• What to produce: Reproduce the court-opinion commentary word for word, from "Here’s why this" up to and including "board wouldn’t budge.".

The court also turns aside a chain-of-custody challenge in what I regard as a predictable manner. Branham argued that he didn’t get to confront all of his accusers, because, for example, the prosecution didn’t produce the mailman who delivered the certified-mail package, containing the seized baggie and its contents, from Amherst to the regional Forensic Science lab in Roanoke. The court relies on caselaw holding that public officials are presumed to have performed their assigned duties in a regular manner. The court similarly rejects a challenge based on the fact that the prosecution didn’t call another Amherst officer who had access to the evidence locker. In the absence of some indication that that officer had any contact with the evidence, he was not a “link in the chain” of custody.

Administrative law
I’ll warn you right now, you’re either going to love Eberhart v. Fairfax County Employees’ Retirement System, or it’s going to bore you right into a coma. Happily, I fall in the former group. I think you’ve gotta love any opinion that doles out this little bit of trivia, which we get courtesy of Justice Mims: “[W]hile the Code of Virginia is often regarded as the complete statutory law of the Commonwealth, that is not the case.”

He’s right, of course; in my former life as a municipal attorney, I occasionally cited the Acts of Assembly – sort of the unprocessed Code – in court, much to the chagrin of my unsuspecting adversaries. That, as Justice Mims points out, is the final word on exactly what the legislature has enacted. Sometimes there’s a mistake in printing the Code, and in those events, what’s in the Acts controls.

Here’s why this matters: Eberhart is a Fairfax teacher, and she sustained what the parties here stipulated was an injury at work. Fairfax teachers are entitled to greater disability-retirement benefits if their injuries occurred at work; they evidently get more limited benefits if the injuries are not work-related. She applied for the greater benefits, but the system’s board of trustees denied it. That seems odd, given the stipulation; she asked for rehearing, as provided by ordinance, but the board wouldn’t budge.

Eberhart figured that her next step was an appeal to circuit court. There’s a statute that says so: “An appeal of right from the action of the retirement board of any county having an urban county executive form of government on any matter in which the board has discretionary power shall lie to the circuit court of the county which has jurisdiction of the board.” Fairfax has that kind of government, so her path to the courthouse looks open.

• Data excerpt:
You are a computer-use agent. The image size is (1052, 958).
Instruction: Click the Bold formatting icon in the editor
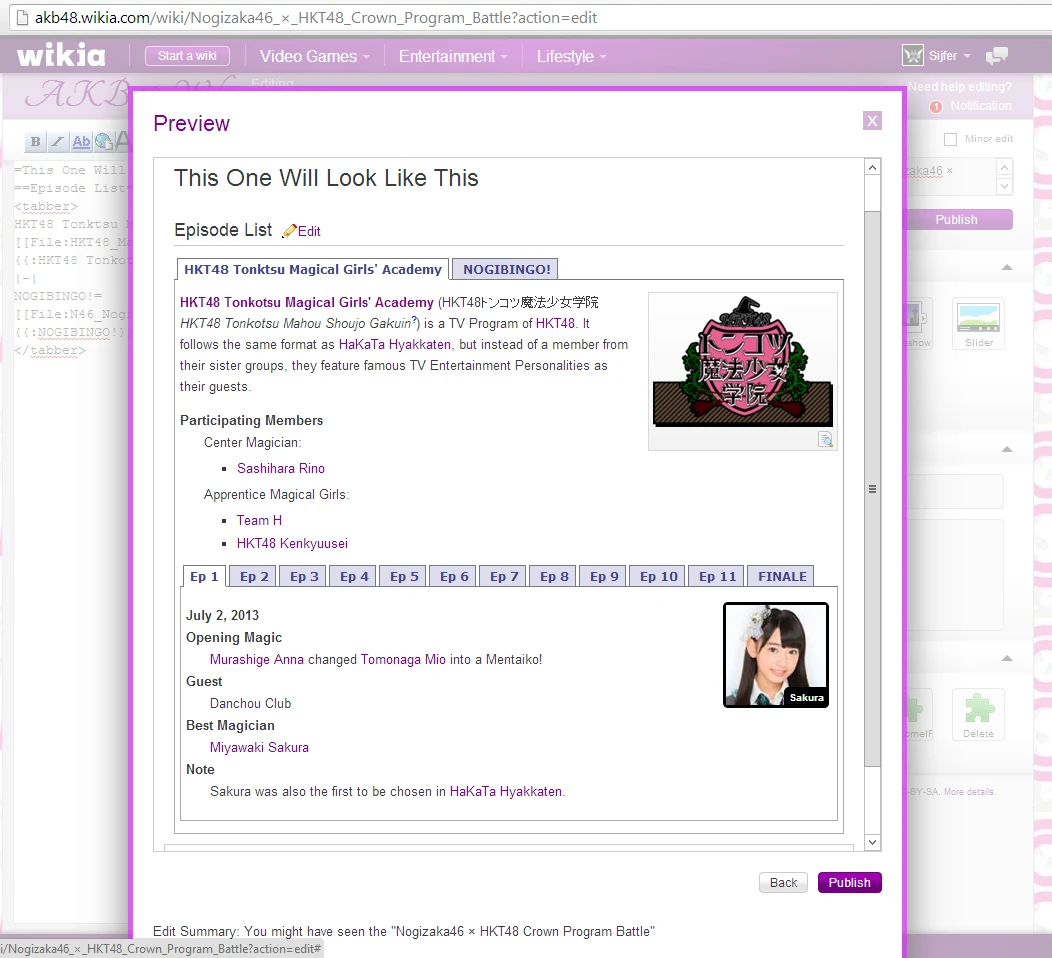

• Correct response:
Here’s why this matters: Eberhart is a Fairfax teacher, and she sustained what the parties here stipulated was an injury at work. Fairfax teachers are entitled to greater disability-retirement benefits if their injuries occurred at work; they evidently get more limited benefits if the injuries are not work-related. She applied for the greater benefits, but the system’s board of trustees denied it. That seems odd, given the stipulation; she asked for rehearing, as provided by ordinance, but the board wouldn’t budge.